わが家の愛犬「こむぎ」は、かなりの甘えん坊。かなりストレートに抱っこのおねだりはしてくるものの、こちらにどうしてもやらなければならないことがあるとかまってあげられないことも。そんな時のこむぎは、小さな頭を必死に働かせ、少し変わった方法で気を引こうとします。

その作戦とは、「靴下運び」

私たちが何かに集中している隙を突いて、こむぎはクローゼットの靴下入れから、靴下を「片方ずつ」こっそりと運び出します。そして、作業している私たちの足元の周りに、一枚、また一枚と丁寧に並べていくのです。

先日、どうしても外せない用事でパソコンに向かって猛烈に作業をしていた時のこと。ふと視線を足元に落とすと、そこには驚きの光景が広がっていました。なんと、私の椅子の周りが色とりどりの靴下で埋め尽くされ、まるで謎の儀式のような「靴下の結界」が出来上がっていたのです!

「コラ、こむぎ! またこんなに出して!」と注意はするものの、本心ではもうメロメロです。

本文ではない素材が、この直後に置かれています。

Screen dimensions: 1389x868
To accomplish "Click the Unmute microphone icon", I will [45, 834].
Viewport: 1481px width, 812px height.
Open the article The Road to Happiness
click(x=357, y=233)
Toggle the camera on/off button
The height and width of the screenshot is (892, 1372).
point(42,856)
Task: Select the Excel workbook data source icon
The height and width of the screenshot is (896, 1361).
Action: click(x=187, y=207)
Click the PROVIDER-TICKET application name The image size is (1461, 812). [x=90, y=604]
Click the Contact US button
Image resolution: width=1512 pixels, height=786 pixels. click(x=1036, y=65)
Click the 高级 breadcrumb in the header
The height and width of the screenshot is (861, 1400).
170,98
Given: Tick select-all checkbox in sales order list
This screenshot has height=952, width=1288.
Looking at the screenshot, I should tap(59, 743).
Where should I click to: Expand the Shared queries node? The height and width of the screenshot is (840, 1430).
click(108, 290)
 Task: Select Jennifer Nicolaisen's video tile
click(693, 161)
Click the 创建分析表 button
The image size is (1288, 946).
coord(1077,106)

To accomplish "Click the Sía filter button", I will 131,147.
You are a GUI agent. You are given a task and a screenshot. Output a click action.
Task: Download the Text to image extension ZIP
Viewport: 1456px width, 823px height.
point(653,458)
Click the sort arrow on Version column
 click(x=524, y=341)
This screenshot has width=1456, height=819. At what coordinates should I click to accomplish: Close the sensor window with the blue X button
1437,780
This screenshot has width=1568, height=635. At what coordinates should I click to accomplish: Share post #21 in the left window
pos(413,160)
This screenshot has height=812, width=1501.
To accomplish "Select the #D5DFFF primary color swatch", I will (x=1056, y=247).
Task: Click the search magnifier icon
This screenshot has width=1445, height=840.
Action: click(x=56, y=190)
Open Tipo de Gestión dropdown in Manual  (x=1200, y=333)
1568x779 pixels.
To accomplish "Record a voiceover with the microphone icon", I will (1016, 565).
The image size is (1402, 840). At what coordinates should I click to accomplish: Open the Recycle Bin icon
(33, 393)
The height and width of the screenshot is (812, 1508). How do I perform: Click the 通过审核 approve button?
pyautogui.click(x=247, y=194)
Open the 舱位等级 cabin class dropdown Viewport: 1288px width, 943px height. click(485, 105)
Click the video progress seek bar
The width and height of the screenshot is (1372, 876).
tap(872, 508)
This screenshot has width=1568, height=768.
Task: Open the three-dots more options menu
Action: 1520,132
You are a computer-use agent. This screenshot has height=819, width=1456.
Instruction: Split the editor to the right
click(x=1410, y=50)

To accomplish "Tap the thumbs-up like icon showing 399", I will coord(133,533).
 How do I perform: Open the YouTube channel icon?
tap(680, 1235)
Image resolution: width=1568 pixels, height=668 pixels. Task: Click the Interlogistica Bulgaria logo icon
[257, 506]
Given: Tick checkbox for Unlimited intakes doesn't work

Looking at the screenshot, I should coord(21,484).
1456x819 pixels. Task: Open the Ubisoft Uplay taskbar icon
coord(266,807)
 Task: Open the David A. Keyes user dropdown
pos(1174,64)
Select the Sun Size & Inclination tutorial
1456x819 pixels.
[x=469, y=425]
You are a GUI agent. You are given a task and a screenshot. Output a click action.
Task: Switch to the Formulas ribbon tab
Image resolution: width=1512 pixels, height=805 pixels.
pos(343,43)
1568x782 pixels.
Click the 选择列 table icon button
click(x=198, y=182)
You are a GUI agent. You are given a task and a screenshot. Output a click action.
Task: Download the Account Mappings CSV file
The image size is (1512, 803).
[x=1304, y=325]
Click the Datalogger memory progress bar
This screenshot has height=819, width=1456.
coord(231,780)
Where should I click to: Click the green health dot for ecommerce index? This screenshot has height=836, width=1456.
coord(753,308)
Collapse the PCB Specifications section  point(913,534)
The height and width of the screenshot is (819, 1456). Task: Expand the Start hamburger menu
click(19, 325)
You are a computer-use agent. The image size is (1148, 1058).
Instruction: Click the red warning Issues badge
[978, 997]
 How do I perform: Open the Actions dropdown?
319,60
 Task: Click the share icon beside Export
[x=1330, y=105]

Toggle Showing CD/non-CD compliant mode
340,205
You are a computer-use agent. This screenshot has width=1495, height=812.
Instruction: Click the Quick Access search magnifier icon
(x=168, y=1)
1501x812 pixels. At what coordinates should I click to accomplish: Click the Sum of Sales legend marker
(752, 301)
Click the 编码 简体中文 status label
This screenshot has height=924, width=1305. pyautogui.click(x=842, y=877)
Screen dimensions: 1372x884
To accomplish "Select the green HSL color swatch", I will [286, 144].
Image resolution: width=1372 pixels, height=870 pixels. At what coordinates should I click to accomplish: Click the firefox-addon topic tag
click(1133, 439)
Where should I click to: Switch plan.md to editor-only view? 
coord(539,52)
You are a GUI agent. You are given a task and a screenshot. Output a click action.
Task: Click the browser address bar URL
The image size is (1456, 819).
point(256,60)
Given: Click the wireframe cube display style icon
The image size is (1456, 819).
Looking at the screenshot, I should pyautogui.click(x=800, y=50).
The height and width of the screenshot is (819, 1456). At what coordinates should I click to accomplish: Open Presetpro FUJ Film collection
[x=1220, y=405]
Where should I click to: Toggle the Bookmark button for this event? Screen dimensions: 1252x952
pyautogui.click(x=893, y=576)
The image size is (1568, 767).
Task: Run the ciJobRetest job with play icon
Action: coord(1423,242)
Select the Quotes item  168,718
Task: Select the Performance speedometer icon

だって、小さな体で一生懸命に引き出しから靴下を引っ張り出し、一枚ずつ大切に咥えて運んでくる姿を想像すると、愛おしくてたまりません。わざと気づかないふりをして、次の一枚が運ばれてくるのを待ってしまうこともしばしば。

結局、最後には山のような靴下の洗濯(やり直し)が待っているのですが、あの「これで気づいてくれるかな?」と言いたげな期待に満ちた瞳で見つめられると、ついつい全てを許してしまう飼い主なのでした。